For most of us, the traditional notion of the "American Dream" - and what it symbolizes in countries around the world - begins with hard work and education and leads to opportunity and a flourishing future. However, in our ever-evolving global economy, the opportunities my generation had are so much more elusive for today's college-age students and young professionals, many of whom are saddled with debt and ill-equipped to launch careers to set themselves up for a successful future.

A college degree costs 14 times more today than it did in 1965, putting the first step of the American dream out of many people's grasp. We are the only industrialized nation with a student debt as high as $1.5 trillion. Nearly half of recent college graduates, ages 22 to 27, were underemployed as of March 2016. This reality makes it difficult for the average college graduate to pay monthly rent and bills, let alone repay school loans.

At the same time, according to Career Builder, about 50% of employers say they have job vacancies, but can't find qualified candidates to fill them. And, for in-demand jobs, considered the best in America, such as data scientist, there are even more job openings and even fewer qualified candidates. This demand for people with key knowledge and professional skills will keep rising as economies and jobs grow more sophisticated. What's more, in the fast-paced world of constant tech innovation, there are new jobs emerging that didn't even exist a decade ago, such as data scientist and today is considered one of the best. We have to keep up with our ever-changing, digitally-driven workplace.

We are not close to meeting the critical demands of today's learners, employees and employers. Educational institutions are struggling to keep pace in the face of escalating marketplace changes and companies cannot train workers fast or cost-effectively enough to grow and remain competitive.
Lots of problems. And it's easy to make headlines about what's wrong.

But, I want to offer a new approach that we have developed along with our university partners. A practical, flexible solution that builds on massive open online courses (MOOCs) - educating millions of learners for free - and leverages the vision and talents of the best learning institutions and companies in the world.

We must face the reality that younger generations do not learn, think or behave in the same way as their predecessors. The very way in which young people learn and communicate has evolved more in the last 15 years than in the previous 570 years, as the The International Commission on Financing Global Education Opportunity reports. And, it's an untenably high price for today's learners to even step onto the career ladder today - much less ascend it - which means we need to create multiple pathways to do so.

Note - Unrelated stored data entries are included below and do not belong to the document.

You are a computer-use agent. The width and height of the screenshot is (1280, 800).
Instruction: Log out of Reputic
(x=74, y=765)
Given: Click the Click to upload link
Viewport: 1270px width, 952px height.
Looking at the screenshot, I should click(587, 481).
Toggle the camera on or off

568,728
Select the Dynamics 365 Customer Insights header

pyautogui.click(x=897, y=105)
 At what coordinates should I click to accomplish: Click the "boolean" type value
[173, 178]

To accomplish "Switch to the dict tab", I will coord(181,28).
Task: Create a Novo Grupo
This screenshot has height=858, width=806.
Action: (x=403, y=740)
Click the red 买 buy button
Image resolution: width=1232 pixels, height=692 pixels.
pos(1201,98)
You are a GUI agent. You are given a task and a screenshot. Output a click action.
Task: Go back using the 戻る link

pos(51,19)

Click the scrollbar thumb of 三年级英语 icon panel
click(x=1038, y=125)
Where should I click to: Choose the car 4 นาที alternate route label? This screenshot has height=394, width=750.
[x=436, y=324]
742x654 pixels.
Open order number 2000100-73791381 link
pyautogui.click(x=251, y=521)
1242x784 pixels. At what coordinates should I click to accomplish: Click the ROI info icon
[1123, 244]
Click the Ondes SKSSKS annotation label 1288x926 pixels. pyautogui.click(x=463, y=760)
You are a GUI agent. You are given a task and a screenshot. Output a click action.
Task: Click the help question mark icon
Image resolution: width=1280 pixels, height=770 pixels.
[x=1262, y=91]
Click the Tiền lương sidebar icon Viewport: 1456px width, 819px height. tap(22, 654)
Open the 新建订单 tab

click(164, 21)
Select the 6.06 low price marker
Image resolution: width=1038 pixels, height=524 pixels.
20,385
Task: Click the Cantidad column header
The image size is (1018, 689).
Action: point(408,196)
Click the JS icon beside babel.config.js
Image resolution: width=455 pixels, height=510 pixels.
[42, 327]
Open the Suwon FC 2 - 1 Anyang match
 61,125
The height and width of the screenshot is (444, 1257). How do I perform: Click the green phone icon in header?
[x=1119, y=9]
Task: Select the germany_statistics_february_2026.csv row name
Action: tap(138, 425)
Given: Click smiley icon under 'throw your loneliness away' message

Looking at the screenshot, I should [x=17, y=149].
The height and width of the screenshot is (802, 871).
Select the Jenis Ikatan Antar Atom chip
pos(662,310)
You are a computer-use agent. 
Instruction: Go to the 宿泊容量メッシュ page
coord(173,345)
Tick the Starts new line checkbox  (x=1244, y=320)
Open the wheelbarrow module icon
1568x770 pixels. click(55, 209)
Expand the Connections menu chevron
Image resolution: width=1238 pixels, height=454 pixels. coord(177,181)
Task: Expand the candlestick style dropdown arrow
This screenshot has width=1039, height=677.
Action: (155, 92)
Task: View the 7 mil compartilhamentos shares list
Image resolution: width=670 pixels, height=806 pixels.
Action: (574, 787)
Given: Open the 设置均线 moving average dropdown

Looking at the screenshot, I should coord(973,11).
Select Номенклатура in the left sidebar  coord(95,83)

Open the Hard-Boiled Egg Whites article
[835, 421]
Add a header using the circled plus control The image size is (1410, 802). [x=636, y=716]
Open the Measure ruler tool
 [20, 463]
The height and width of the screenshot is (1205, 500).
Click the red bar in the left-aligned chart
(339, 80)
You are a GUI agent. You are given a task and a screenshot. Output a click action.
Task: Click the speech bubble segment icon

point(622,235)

That is why we recently launched MicroMasters programs on edX - the next evolution in our mission to expand access to world-class higher education at a fraction of the price. Along with our university partners, we have created an entirely new category of fully-online Master's-level credentials to advance careers in the most in-demand fields, from artificial intelligence to global business management to user experience (UX) design and Android development, while also offering a new pathway to advanced study. And we are doing so affordably and at scale.

MicroMasters was originally conceived by MIT as a pilot program on edX. As hinted by the name, MicroMasters comprises about 25% to 50% of the work of a traditional Master's, and at around $1000 is a few percent of the cost. The pilot program's success demonstrates the innovative power of MicroMasters to expand access to higher education at a truly massive scale. To put this in perspective, more than 3,500 students are pursuing the MITx's Supply Chain Management MicroMasters on edX (with 27,000 students enrolled in its first course) compared to the 40 students who are admitted every year to the traditional #1 ranked residential Master's program at MIT.

It's clear that with innovative online education programs like these, more people globally are exposed to high-quality, career-relevant education that will improve their lives.

If we want the American Dream to live on, we need your help:

  • Employers, invest in your talent to offer the best, most cutting-edge professional education available and start validating nontraditional microcredentials to enable greater entry into, and advancement within, your companies;
  • Universities, embrace open online learning as a great democratizer that brings more people - regardless of socioeconomic status or background - into the educational system;
  • Learners, pursue education as a lifelong journey. Challenge yourselves to consistently learn, grow and advance;
  • Policymakers, support common-sense education policy that invests in technology-based learning, alternative education credentials, and the reduction of student debt.

The future of our students and workforce depends on it. The American dream depends on it. Our country depends on it.

Join me in this belief, and act on it.